(Stored data)
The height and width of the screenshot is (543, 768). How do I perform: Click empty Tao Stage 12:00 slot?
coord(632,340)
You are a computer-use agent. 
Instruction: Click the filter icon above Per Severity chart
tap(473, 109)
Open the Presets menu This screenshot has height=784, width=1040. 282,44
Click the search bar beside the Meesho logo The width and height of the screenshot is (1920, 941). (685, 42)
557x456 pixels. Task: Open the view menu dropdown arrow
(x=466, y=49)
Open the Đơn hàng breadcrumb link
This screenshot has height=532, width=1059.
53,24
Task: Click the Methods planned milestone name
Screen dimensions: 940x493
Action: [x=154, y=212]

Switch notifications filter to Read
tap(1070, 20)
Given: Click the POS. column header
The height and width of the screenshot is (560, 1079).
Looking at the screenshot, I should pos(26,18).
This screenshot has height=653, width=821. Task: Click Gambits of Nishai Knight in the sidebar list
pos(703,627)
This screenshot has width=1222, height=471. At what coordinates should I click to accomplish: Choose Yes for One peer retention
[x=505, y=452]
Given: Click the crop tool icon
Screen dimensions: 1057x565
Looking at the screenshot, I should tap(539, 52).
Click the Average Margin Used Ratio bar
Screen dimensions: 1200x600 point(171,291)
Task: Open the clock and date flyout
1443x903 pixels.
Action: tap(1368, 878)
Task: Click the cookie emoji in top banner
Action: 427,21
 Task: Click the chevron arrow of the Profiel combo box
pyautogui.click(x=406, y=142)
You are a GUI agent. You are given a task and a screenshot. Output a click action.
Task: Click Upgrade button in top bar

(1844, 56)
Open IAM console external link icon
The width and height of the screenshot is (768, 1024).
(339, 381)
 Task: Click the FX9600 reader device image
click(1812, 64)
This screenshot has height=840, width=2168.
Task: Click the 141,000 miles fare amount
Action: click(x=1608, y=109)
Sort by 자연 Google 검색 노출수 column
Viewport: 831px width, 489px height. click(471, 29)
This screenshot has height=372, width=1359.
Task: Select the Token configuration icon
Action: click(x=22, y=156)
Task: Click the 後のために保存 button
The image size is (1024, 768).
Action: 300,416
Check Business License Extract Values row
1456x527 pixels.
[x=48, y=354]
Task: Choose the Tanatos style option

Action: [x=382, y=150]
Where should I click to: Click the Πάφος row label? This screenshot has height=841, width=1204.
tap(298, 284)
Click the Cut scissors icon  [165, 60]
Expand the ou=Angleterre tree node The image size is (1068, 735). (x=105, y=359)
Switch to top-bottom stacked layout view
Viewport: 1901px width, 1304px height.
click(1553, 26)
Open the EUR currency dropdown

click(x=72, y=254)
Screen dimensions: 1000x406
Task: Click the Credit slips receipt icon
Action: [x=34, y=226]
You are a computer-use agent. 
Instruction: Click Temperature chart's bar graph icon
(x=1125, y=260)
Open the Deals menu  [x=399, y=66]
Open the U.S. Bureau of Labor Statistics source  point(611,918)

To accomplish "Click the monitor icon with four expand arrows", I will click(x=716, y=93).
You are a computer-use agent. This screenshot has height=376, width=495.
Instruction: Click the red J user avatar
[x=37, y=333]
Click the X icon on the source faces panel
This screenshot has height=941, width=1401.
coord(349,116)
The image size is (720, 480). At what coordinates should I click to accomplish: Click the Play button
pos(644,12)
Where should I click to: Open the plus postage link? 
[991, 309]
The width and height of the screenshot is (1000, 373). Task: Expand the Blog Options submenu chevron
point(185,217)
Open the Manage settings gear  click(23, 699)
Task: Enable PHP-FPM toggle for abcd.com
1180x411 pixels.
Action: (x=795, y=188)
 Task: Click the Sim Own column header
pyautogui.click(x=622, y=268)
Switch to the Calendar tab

Exercise requirements: Beginning at the top of the data, please return every line until and including the line containing "Open the Presets", copied exactly, and nothing past it.

Output for this task:
The height and width of the screenshot is (543, 768). How do I perform: Click empty Tao Stage 12:00 slot?
coord(632,340)
You are a computer-use agent. 
Instruction: Click the filter icon above Per Severity chart
tap(473, 109)
Open the Presets menu This screenshot has height=784, width=1040. 282,44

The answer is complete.